Milei’s dollarization, a waste of time for Argentina

Buenos Aires, Sept 18 (EFE).- Argentina is debating dollarization after decades of failure to tackle inflation, which has been above triple digits throughout 2023.
The discussion comes in response to a proposal by far-right candidate Javier Milei, who is well-positioned to win the presidency in October.
Milei’s polemic plans have captured the imagination of a society tired of losing its purchasing power.
For experts, his approach is unrealistic.

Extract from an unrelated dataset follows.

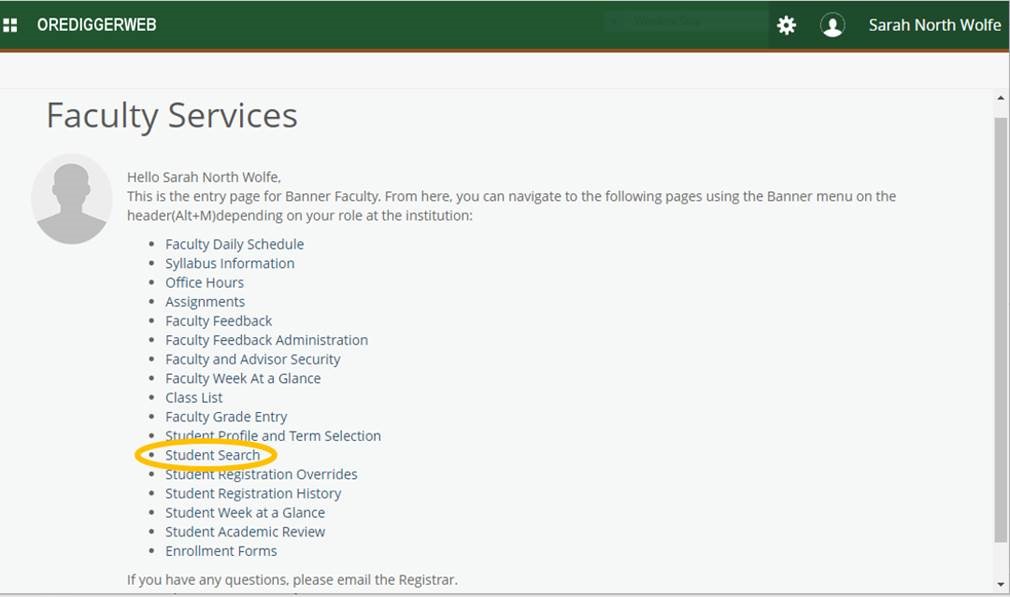Open Faculty Daily Schedule
The height and width of the screenshot is (597, 1010).
(x=234, y=244)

So much so that nearly 170 Argentine economists recently signed a public warning about the dangers of dollarization.
“It’s not a good idea and the dollars are not there, so the whole debate is abstract. (…) We are wasting time,” says Federico Poli, director of the consulting firm Sistemica and one of the signatories of the letter.
Under the banner of dollarization, the abolition of the Central Bank and putting a “chainsaw” to public spending, Milei, candidate of the movement Freedom Ahead, won first place (29.86%) in the primary elections on August 13.
The far-right candidate says he has five projects to dollarize, but at the same time rules out implementing the measure in the short term, speaking of “currency competition.”
His advisors have downplayed the possibility due to the lack of foreign currency and political support; they also have modified the proposal to abolish the Central Bank and speak of regulating it, admitting the difficulty of removing exchange restrictions due to the issued debt.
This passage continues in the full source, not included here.